Poet Dan Tobin: Writes of the West of Ireland and the New World of Brooklyn.




Poet Dan Tobin: Writes of the West of Ireland and the New World of Brooklyn.

By Doug Holder

In a blurb on the back of Dan Tobin’s brilliant poetry collection “The Narrows” (Four Way Books-2005) it reads: ”…Dan Tobin recounts the many-sided history of his family. Conceived around the oldest theme in Irish literature, the dinnseanchas or ‘lore of place’ poem, the poems in this collection range back and forth between the West of Ireland and New World Brooklyn.”

What I found most compelling about this book was the poems about his father. My late father was a World War ll vet, a hardscrabble kid from the Bronx, and later became a Madison Ave. advertising executive. Tobin’s poem about drinking with his old man brought a tear to this poet’s eyes. My late father always asked me to join him for a few drinks at a pub he frequented in Manhattan, and talk to his pals…you know meet the kid from Somerville who writes poetry. Somehow I never found the time. Too self-absorbed I guess.
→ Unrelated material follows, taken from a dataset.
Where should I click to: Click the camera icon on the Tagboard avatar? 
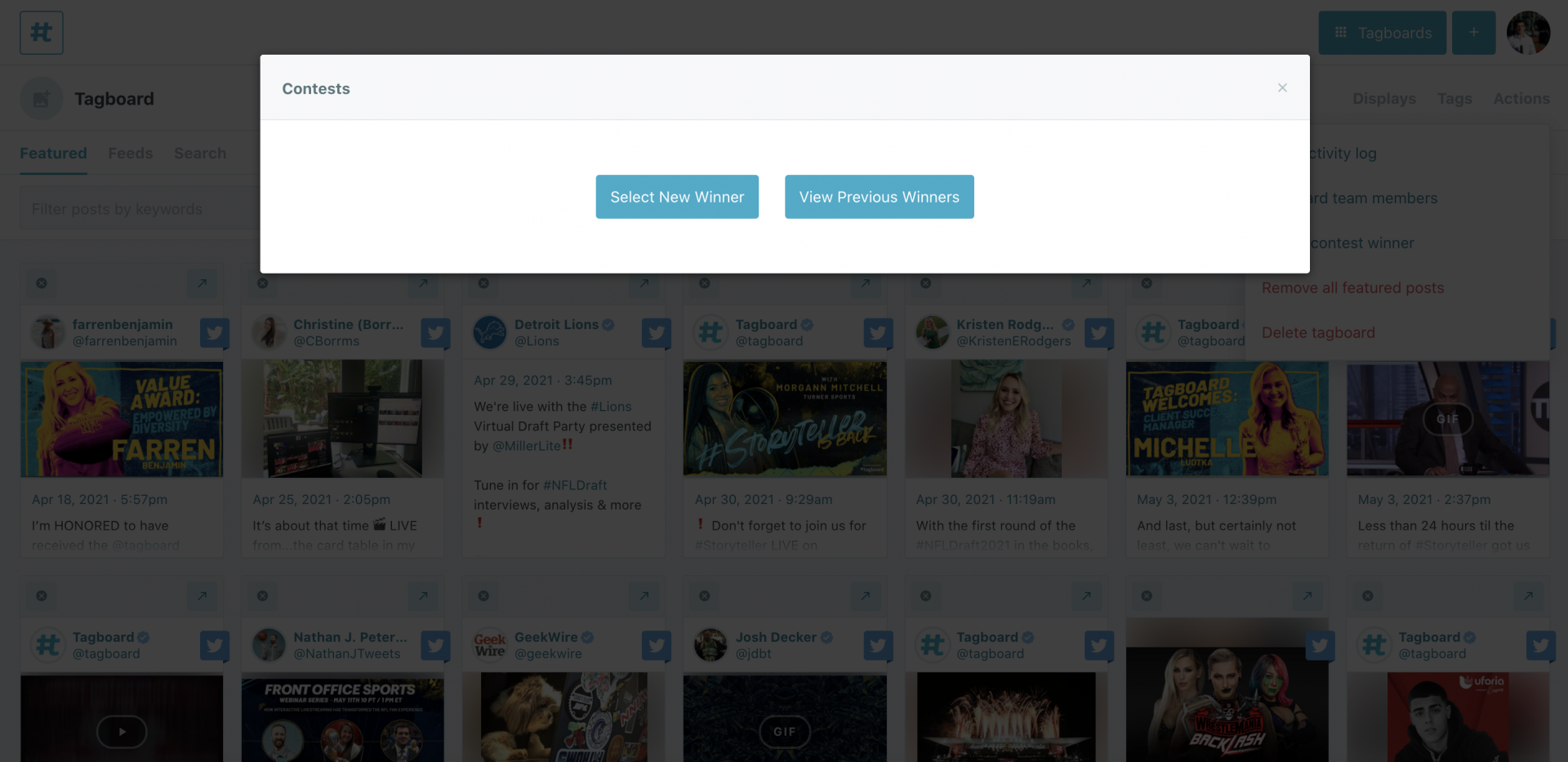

Tobin, who is the director of the MFA program in Boston, Mass., and a recent recipient of a Guggenheim Award, read in my poetry series at the Newton Free Library this spring, and I took the opportunity to purchase his book. He graciously let me use his poem: “Drinking with my Father at Muse’s Bar.”


DRINKING WITH MY FATHER AT MUSES'S BAR


Butcher, green grocer, luncheonette, altar rail,
once a week bingo at the Young at Heart,
coffee at Pegasus, The Green Tea Room;
then it's off to the garage to warm up the car
he can't drive anymore. But everyday
my widowed father's rounds end at Muse's
where he settles in, one of the regulars,
giving the sign for his afternoon drink.

This could be any dim watering hole
glimpsed into walking past, but this is here.
No need to order since everyone knows
what everyone wants, and everyone is named
but me--Turk the Tender, John the Bookie,
Big Fat Roger who bounces on weekends,
Jameson Jimmy, Jose the Gambler,
Killer Bill, Budweiser Bill, Bill the Suit.
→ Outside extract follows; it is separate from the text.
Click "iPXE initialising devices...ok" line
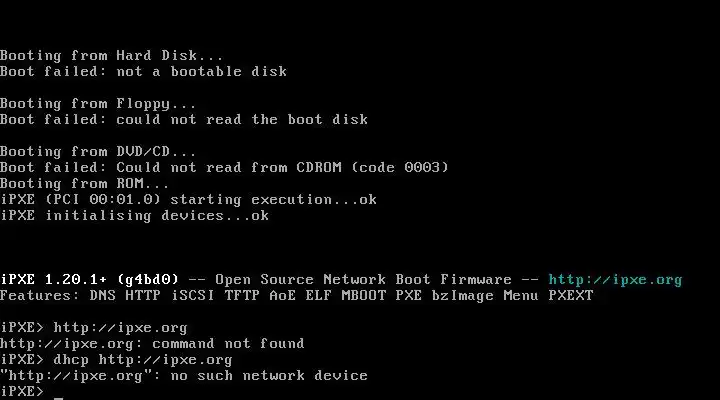 point(135,216)
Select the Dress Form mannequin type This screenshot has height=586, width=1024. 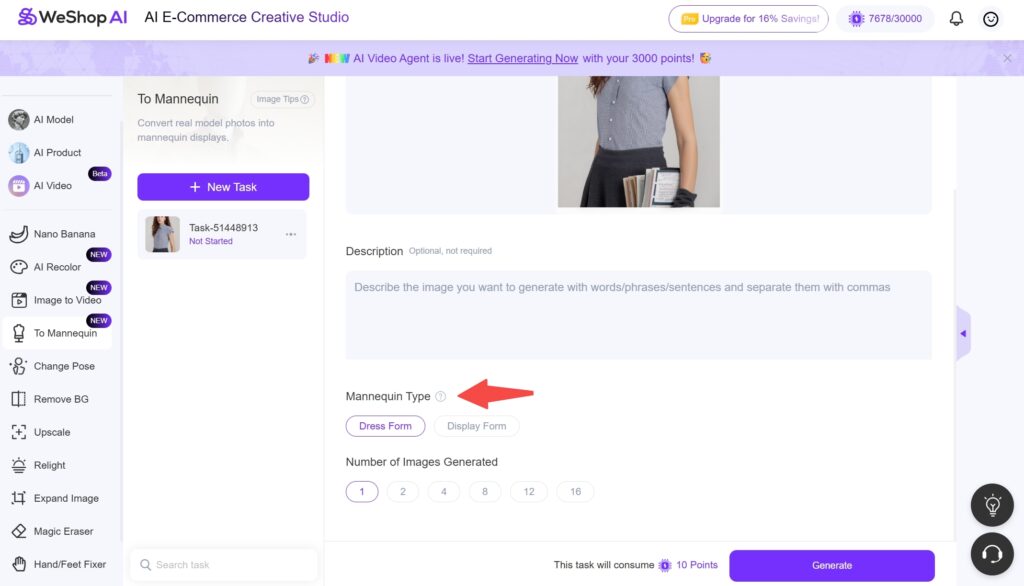click(x=385, y=426)
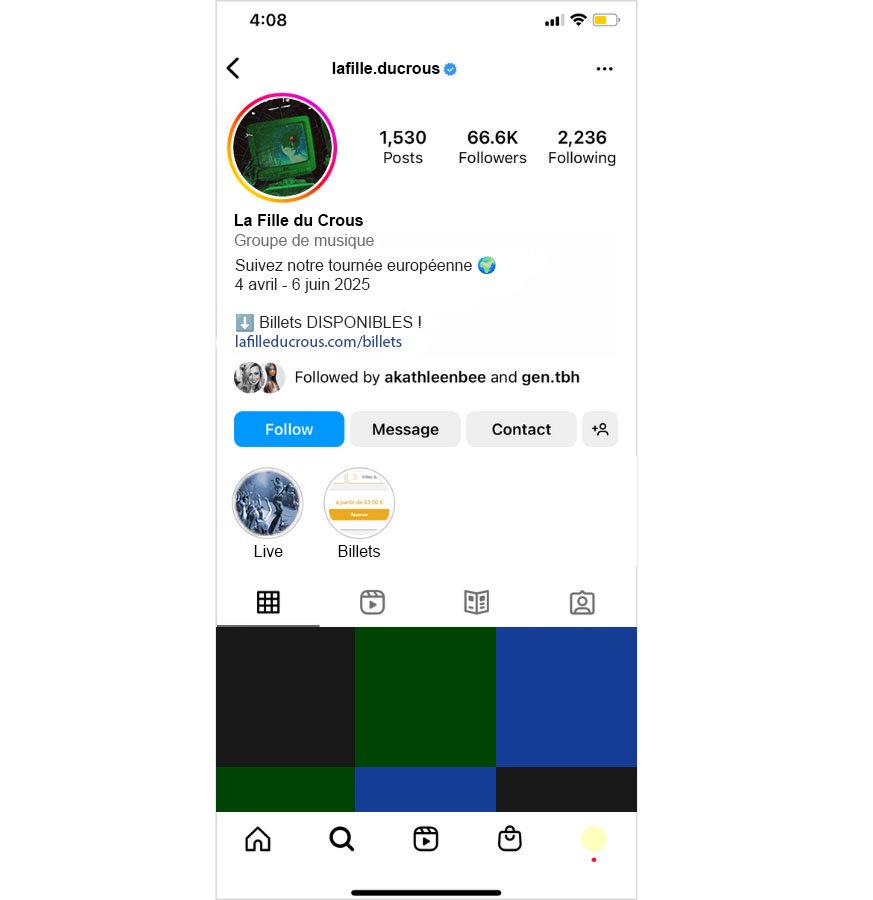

And bellied up beside them: my father,
Dewar's Jerry, life-long exile to haunts
like this, where he would come into his own
outside his family's overweening eyes.
Connolly's, Spiro's, Hannigan's--now all gone.
Hours-long chin-fests, palaver thick as smoke
that drifted from my mother's cigarette
where she brooded alone in our kitchen.

Time moves in closed circuits of memory,
pools in the half-light of the TV's glow
where the horses rehearse each coming race
in races run before, an endless replay
like my father's story the day he found
my mother dead in bed beside him, or those
he told for months after, his life with her
unreeled into after-lives at one remove.

I nurse my beer and listen to the talk
of Aqueduct, Belmont, the betting pools--
such ease, as if a life without regrets
blessed each of these cronies, my father, me.
And soon, surprised, I find myself at rest
among this motley crew, sharing their jibes
till Turk says, "Hey Jerry, your son's alright."
"Yeh, I know--he's a first class ballbuster."

Outside the bar he takes my arm, unsteady,
as we walk to the same apartment house
he's lived in fifty years. "I'm glad you're home,"
and "I miss your mother." Then, up the stairs:
"I need to rest--go on ahead of me."
I make my way myself up the last flight
while he sits beside the landing window,
his blunt face shining in the low evening light.